Get on the Bus
There’s an old saying that goes “Of the people, by the people, for the people.” In essence, it means that our government is ultimately responsible to us, and we are responsible for guiding it. Part of that means having people in office who reflect our issues, and who pass laws that make our lives better. Basic, right? But that’s not always how it goes down – so how do we get there from here?
That’s exactly where the Bus comes in. We don’t give young people a voice – young people have a voice. We simply provide a platform to ensure that our voice is heard. Democracy works best when the most people participate, and we’re here to make sure that our generation isn’t left out of the mix.
And you better believe we're mixing it up -
- Trick or Vote is the nation's largest get-out-the-vote Halloween costumed canvass. In 2009, we knocked on over 8,700 doors in Seattle and over 10,000 across Washington State. And guess what? We even won an award for it - Politics Magazine gave Trick or Vote the Reed Award for best get-out-the-vote plan and execution. Nice!
- program has trained dozens of young people on campaign and organizing skills, and injects their energy and smarts directly into Washington politics.

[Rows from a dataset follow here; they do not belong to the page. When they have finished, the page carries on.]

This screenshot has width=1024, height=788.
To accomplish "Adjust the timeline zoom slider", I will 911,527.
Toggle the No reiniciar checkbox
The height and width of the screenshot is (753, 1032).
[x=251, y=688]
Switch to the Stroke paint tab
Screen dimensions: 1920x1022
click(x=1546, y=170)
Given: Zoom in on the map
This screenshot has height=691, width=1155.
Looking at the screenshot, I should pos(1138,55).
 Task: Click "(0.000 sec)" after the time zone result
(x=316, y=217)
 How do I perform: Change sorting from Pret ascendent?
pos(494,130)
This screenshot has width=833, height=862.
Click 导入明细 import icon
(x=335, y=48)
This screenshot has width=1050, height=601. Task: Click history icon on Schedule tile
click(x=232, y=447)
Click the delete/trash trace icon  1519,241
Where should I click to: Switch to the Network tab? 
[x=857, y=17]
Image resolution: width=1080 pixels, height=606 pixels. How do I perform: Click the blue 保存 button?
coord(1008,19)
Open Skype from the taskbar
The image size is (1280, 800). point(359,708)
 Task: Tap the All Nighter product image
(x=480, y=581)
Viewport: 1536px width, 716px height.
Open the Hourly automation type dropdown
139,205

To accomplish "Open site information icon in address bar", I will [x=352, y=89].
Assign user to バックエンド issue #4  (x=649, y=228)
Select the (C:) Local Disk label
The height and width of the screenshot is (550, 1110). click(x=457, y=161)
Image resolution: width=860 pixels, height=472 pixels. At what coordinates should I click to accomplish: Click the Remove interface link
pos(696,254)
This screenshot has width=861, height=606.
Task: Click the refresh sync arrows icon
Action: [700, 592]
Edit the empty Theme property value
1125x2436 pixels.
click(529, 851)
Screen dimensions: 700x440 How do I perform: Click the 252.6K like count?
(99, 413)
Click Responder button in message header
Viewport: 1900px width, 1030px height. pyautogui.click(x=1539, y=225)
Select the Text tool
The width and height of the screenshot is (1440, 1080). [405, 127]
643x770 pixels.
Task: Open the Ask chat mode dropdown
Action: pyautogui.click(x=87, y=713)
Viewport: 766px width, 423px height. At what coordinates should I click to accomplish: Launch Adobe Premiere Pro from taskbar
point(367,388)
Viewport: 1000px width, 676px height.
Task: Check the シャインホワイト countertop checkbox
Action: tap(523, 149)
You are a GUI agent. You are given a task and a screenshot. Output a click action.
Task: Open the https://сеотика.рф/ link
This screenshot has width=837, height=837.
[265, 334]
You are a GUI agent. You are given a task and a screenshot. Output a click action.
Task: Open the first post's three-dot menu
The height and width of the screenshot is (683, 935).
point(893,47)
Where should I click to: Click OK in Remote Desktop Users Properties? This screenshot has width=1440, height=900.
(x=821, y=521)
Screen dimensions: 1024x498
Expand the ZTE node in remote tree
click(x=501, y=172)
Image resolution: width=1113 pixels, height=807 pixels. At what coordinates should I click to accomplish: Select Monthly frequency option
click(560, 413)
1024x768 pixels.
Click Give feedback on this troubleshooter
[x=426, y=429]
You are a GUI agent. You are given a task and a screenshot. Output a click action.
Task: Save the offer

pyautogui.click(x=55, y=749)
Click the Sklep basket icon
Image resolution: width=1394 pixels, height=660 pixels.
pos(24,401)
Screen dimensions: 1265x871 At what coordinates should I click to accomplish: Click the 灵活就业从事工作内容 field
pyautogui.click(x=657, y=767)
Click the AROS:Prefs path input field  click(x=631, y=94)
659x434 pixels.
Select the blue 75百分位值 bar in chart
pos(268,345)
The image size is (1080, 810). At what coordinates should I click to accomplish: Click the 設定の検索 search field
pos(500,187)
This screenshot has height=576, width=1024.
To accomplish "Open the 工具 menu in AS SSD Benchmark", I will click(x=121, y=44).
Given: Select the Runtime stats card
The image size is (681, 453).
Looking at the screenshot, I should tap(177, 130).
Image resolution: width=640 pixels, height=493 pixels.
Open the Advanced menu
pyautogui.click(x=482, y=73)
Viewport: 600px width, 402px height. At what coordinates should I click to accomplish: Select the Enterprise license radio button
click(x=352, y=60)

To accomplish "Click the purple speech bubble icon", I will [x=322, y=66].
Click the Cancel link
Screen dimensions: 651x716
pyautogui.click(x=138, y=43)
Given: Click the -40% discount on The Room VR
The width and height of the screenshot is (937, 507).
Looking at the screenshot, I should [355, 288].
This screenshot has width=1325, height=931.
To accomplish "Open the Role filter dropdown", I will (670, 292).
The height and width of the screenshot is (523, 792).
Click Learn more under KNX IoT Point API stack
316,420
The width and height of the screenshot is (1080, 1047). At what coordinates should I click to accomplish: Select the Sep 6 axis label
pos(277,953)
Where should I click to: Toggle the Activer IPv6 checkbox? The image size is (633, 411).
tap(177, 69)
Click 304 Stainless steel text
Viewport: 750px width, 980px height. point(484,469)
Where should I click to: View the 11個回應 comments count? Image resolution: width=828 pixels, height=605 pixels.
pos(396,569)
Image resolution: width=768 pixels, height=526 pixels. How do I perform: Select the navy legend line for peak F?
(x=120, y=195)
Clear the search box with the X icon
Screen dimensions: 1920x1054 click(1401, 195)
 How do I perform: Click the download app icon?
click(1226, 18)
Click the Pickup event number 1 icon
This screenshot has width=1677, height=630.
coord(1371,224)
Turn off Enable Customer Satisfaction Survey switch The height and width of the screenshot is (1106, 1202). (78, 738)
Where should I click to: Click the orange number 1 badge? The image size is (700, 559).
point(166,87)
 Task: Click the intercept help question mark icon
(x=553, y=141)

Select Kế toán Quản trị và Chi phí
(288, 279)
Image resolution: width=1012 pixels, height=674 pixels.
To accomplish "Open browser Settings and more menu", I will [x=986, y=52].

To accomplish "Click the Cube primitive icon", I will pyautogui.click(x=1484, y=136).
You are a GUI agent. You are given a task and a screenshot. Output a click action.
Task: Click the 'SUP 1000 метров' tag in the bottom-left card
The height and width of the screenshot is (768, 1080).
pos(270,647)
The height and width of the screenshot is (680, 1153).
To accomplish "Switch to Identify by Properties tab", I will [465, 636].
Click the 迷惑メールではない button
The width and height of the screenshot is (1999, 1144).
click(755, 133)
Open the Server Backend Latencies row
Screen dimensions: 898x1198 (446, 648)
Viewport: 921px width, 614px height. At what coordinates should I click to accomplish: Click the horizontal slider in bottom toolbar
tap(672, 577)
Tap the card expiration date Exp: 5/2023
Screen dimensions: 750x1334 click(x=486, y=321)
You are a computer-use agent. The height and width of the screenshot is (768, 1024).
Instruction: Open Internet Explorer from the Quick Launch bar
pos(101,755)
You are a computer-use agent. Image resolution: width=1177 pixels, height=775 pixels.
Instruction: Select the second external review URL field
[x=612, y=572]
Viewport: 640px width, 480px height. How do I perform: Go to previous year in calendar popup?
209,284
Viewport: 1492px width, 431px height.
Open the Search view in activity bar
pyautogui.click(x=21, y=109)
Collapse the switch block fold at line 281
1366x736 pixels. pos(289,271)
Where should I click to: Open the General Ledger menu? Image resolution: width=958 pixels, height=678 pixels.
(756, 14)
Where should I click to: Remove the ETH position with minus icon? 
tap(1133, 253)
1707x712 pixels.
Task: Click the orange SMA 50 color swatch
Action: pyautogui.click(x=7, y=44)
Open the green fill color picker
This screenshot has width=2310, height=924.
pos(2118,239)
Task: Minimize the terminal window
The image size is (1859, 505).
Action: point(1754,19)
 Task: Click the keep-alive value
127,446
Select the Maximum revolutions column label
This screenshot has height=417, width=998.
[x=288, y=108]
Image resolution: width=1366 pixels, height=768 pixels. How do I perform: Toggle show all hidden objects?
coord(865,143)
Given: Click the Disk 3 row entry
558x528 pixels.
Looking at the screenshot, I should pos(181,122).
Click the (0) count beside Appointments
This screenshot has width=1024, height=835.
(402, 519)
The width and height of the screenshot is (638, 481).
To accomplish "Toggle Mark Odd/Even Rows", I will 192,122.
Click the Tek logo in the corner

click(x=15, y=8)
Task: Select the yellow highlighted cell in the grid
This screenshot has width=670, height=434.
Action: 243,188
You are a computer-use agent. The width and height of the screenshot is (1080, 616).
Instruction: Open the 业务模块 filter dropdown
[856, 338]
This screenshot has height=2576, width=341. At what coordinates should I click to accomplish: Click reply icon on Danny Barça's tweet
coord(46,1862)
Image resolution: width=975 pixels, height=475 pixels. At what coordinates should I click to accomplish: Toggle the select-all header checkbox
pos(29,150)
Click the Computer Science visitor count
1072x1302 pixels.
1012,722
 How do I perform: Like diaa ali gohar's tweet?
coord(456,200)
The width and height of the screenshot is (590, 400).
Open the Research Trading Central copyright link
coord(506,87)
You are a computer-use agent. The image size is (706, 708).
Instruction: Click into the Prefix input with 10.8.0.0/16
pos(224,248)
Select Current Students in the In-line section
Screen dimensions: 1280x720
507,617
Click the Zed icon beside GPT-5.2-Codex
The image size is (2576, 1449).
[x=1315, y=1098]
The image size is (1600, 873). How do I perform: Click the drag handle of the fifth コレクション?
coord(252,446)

- Bus Trips provide a blast of energy for forward-thinking candidates and complement the work campaigns are already doing on the ground. During the summer and fall, we load up our beautiful 1989 MCI coach with volunteers and knock on doors all across Washington.
- 2009 and 2011's Candidate Survivor were the largest candidate forums in Seattle...ever. Over 700 young people came together to watch and vote on Seattle City Council candidates.
- Since 2007, we've been shaking things up at our neighborhood Capitol Hill Block Party, handing out popsicles and getting thousands of young people to register to vote and pledge to vote.
Winner of the League of Women Voter's "Making Democracy Work" award for 2011.
“Washington Bus is packed with people who are super stoked to get people engaged in politics, and their energy is infectious. These kids are so much more than alright—they're changing what it means to be politically active in our state.”